§ **GIVEN EXERCISE**
Extract the rows below from the line with "The height and width of the screenshot is (297, 396)." up to and including the line with "Looking at the screenshot, I should point(159,324).", and reproduce those lines with no changes.

:: PROVIDED INFORMATION ::

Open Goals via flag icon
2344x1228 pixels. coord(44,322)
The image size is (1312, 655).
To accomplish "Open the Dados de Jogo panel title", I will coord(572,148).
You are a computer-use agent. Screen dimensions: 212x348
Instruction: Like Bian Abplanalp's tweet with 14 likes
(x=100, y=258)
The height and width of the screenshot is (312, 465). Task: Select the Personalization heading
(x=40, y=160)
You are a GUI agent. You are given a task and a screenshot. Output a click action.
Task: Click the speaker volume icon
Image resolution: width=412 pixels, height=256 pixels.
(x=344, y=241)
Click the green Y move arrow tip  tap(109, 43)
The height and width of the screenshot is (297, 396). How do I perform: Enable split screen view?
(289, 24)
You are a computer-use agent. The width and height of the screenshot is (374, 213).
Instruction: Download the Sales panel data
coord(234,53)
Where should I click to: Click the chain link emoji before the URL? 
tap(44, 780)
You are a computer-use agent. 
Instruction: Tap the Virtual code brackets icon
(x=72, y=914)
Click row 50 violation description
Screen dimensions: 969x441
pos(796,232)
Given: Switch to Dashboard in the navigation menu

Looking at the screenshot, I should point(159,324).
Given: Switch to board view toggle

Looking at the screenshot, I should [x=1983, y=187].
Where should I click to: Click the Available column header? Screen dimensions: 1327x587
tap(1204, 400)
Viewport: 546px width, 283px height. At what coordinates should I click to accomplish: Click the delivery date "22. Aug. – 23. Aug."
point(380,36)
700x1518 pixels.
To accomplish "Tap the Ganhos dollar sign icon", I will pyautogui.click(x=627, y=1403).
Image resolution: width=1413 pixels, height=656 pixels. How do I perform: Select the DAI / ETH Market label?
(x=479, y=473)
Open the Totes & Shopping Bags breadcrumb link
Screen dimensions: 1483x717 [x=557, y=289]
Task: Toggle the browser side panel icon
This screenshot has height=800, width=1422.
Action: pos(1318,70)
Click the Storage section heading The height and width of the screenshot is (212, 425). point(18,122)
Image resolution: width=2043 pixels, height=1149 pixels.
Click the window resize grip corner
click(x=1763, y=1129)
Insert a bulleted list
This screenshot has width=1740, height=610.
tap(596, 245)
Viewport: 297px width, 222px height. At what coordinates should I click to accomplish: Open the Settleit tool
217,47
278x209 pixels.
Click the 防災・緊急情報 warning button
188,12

:::

§ **THE RESPONSE**
The height and width of the screenshot is (297, 396). How do I perform: Enable split screen view?
(289, 24)
You are a computer-use agent. The width and height of the screenshot is (374, 213).
Instruction: Download the Sales panel data
coord(234,53)
Where should I click to: Click the chain link emoji before the URL? 
tap(44, 780)
You are a computer-use agent. 
Instruction: Tap the Virtual code brackets icon
(x=72, y=914)
Click row 50 violation description
Screen dimensions: 969x441
pos(796,232)
Given: Switch to Dashboard in the navigation menu

Looking at the screenshot, I should point(159,324).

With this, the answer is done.